JKD - Simple by Design Bruce Lee listed Simplicity, Directness and Non-classical as the three cornerstones of Jeet Kune Do. I like to think of these three cornerstones as fundamental design elements, and in this blog I want to look at the design element of “simplicity.”

Many people think design means how something look, but if you dig deeper, it’s really about how it works. Design is about solving problems or making a current product or process better – faster, more efficient, smarter, easier to use, etc.

To design something really well you have to get into it - you really have to understand and grasp what it’s all about. It takes a passionate commitment to really understand something, and I think it would be a safe bet to say that Lee was both passionate about and committed to martial art training. In design, simplicity is not just the absence of clutter. Simplicity is about defining the essence of something; reducing an element down to its most simplistic and essential basis, and getting rid of anything other than what is absolutely essential. Every element serves a purpose. Questions are asked such as “Do we need it? Is it essential?” It becomes reduce, reduce. Simplicity also relates to the principle of expressing the utmost with the minimum (like a Zen painting composed of only one or two lines). Famed aviator Antoine de Saint-Exupery commented, “A designer knows he has achieved perfection not when there is nothing more to add, but when there is nothing left to take away.”

Stored data entries
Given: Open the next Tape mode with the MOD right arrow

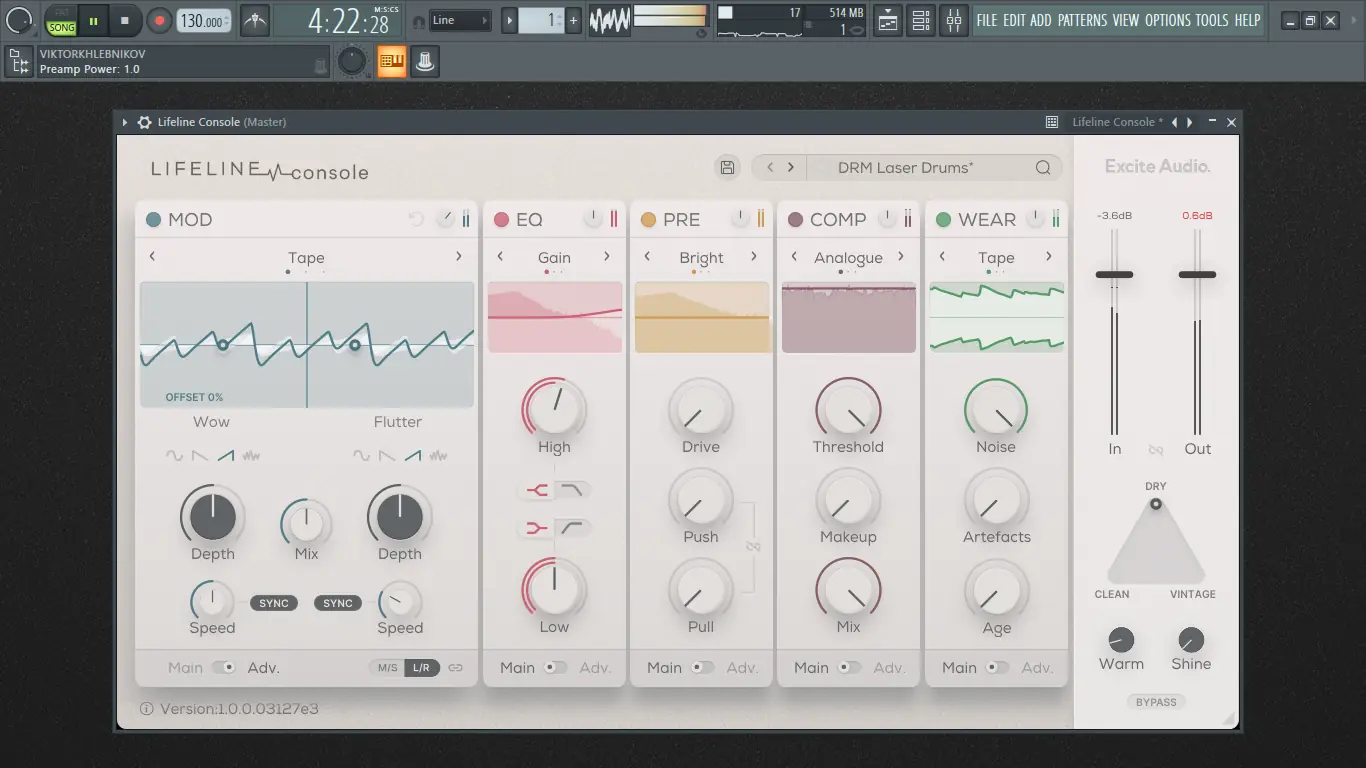Looking at the screenshot, I should coord(459,257).
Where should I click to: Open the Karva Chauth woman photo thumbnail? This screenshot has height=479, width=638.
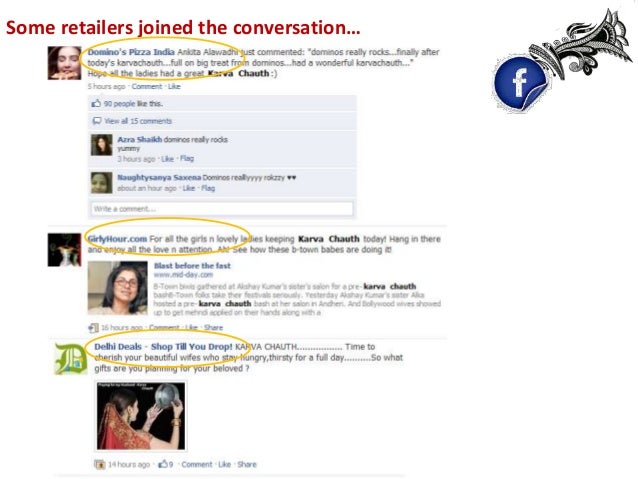[141, 416]
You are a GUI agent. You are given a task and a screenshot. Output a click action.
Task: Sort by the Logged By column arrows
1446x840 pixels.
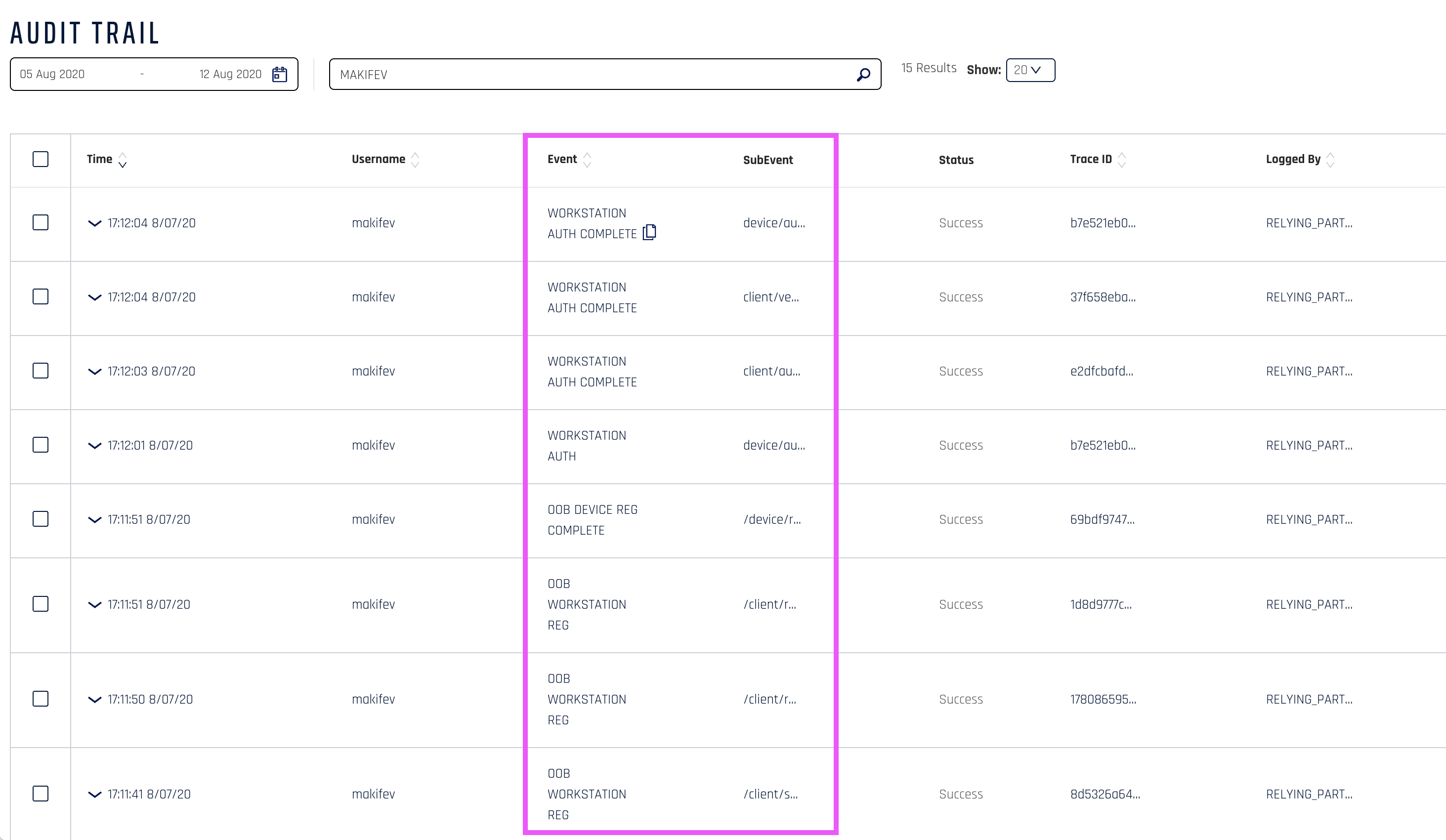pos(1330,160)
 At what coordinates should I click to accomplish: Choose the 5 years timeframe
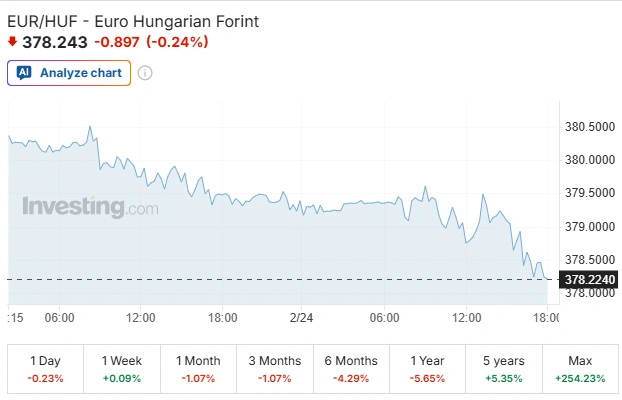[503, 369]
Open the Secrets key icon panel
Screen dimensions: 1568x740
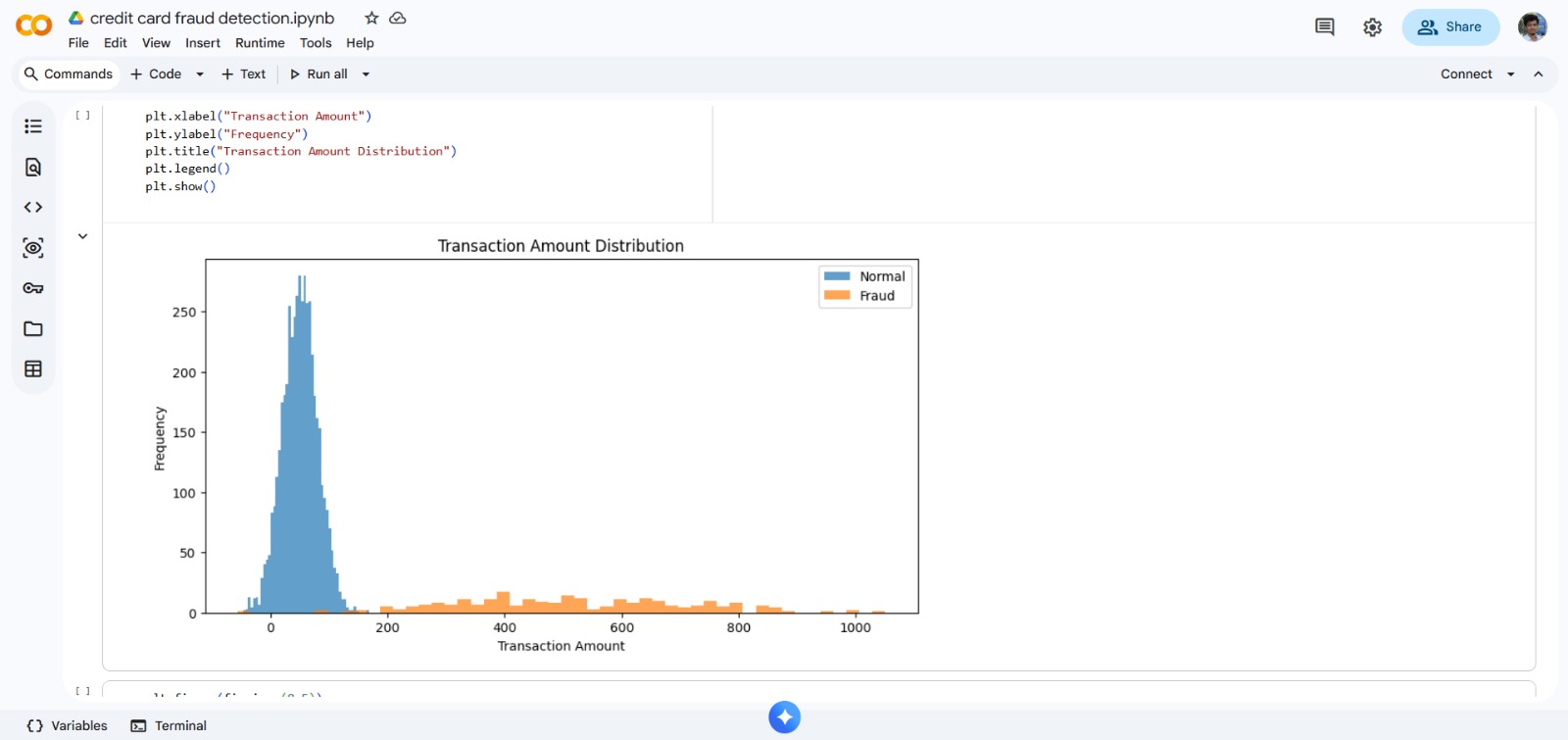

* [PROBLEM SET]:
1. Answer these questions using the blog post on Jeet Kune Do:
(a) Which three cornerstones did Bruce Lee list?
(b) Beyond how something looks, what does the post say design is really about?
(c) How does the post describe Antoine de Saint-Exupery?
2. Based on the blog post on Jeet Kune Do, why does designing something well take passionate commitment?
3. Extend the blog post on Jeet Kune Do by a few sentences, continuing from its last sentence.

* [EXERCISE RESULTS]:
1.
(a) Simplicity, Directness and Non-classical.
(b) How it works: solving problems or making a current product or process better.
(c) As a famed aviator.

2. To design something well, you have to truly understand and grasp what it's all about. The post says that reaching that kind of understanding takes a passionate commitment.

3.
With regard to JKD, simplicity also deals with such things as the absence of clutter (not “the more the merrier” but rather “the less the better”) and expressing the utmost with the minimum (In training, ask yourself, “If something I am currently doing takes three movements, can I simplify it to accomplish the same results with two moves, or even better, with a single move?”) Simplicity relates not only to techniques, but also to such things as training processes – the idea is not to see how much work your body can tolerate, but rather how you can achieve maximum results while expending the least amount of energy.

It’s important to keep in mind that simplicity isn’t something that can just be added on to a martial art - it is an essential design element. Simplicity requires work, and a willingness to take a long, hard look at things. Bruce Lee had an intense focus on usability and functionality of JKD for the individual. Out of his striving for simplicity came a very different art. JKD in essence, was a direct result of Bruce Lee striving for simplicity, directness, and non-classicalism. In closing, I’d like to leave you with a quote from Leonardo da Vinci, “Simplicity is the ultimate sophistication.”